If anything, Davis’ plan should be a starting point for finding more campuses to consolidate. The schools he selected make sense; four of five operate at half-capacity. None are better than C-graded schools. And many parents living near them have already voted with their feet, choosing to send their kids elsewhere. But Hillsborough has dozens of schools operating at about two-thirds capacity, leaving plenty of room for further consolidation. These proposed cutbacks are hardly radical; stopping wasteful spending is what this exercise is all about.
The concessions Davis made — limiting school closings, phasing them in and grandfathering some children, for example — give the board political cover to be ambitious about right-sizing the school system. The anticipated savings under Davis’ plan, about $14 million annually, is far below the $31 million in savings under one consultant’s option. Davis was right to propose selling or leasing some unneeded school facilities. The money saved through consolidation can not only strengthen the balance sheet, but also strengthen academic and support services for those reassigned to struggling schools.

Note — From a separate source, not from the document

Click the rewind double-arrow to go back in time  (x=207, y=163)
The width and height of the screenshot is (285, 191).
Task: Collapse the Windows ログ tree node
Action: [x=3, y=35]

The district could have allayed many lingering concerns by providing clearer answers earlier about how consolidation would impact families, neighborhoods, the district’s budget and fair access to quality educational opportunities. Some critics have suggested that the district postpone this decision another year. We see no value in that. It won’t take the district a year to clarify how consolidation could enrich those wallowing in empty schools. And it makes no sense to keep these campuses open a day longer than necessary. The district needs to rebuild its finances for public schools to compete, retaining those precious dollars now flowing to charters. That starts with wringing more efficiencies from the system.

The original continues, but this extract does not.